The estimation of cell density in isotropic microcellular polymeric foams using the critical bubble lattice

In this study, models for estimating the cell density of isotropic polymeric foams using the surface cell density were developed. The basic morphological unit cell for these models is a gas-filled pentagonal dodecahedral cell cavity. The critical bubble lattice model was introduced to associate the packing structure of the pentagonal dodecahedral cells with a face-centered cubic (FCC) packing structure, and the cell density was estimated. This model was then used to investigate the effect of nonperfect cell cross-sections as found in the micrographs of cell densities of foams. Two cases were examined: first, the ideal case of a perfect cross-section, and second, the actual case of a nonperfect cross-section.
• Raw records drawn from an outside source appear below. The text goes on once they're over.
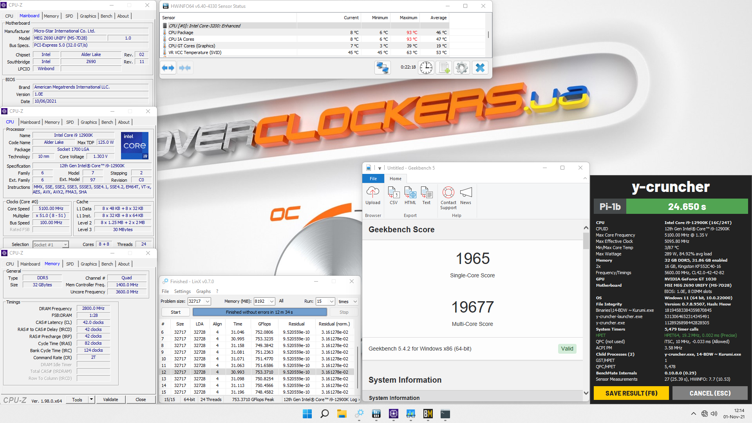
Task: Click HWiNFO reset clock timer icon
Action: (426, 68)
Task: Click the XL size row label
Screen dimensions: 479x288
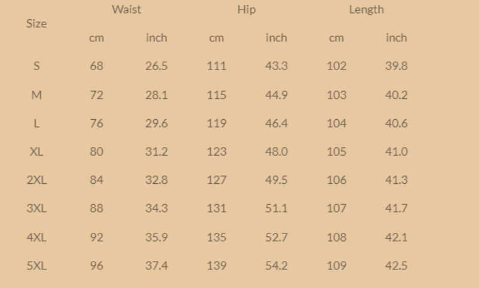Action: [37, 151]
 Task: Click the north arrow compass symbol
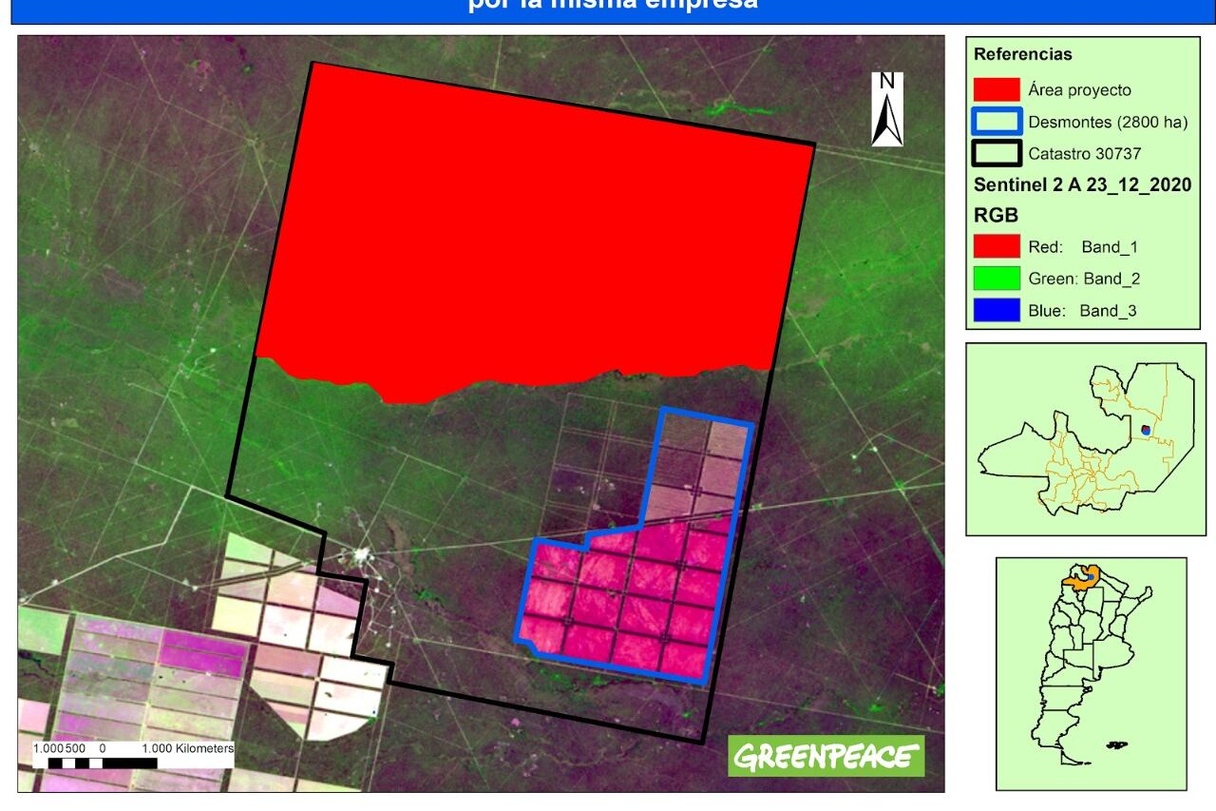(886, 109)
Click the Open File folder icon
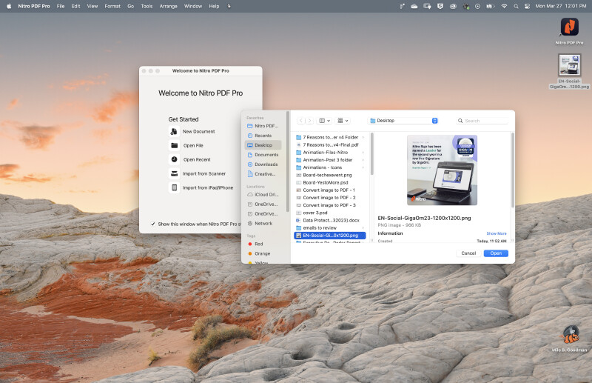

The plots of cell density versus surface cell density from recently published data show the effect of a nonperfect cross-section on the estimation of cell density within an FCC lattice with perfect and nonperfect cell cross-sections. The percentage average absolute deviation (AAD) showed that the nonperfect cell cross-sectional model reliably predicts the cell density of isotropic low-density foam with an AAD of 39.2%. The perfect cell cross-sectional model reliably predicts the cell density of isotropic high-density foam with an AAD of 57.2%. These new models are more reliable than the conventional model, which give AADs 59.4% for low-density foams and 62.4% for high-density foams. Furthermore, the isotropic foam index was introduced as a parameter to indicate the isotropic foam behavior.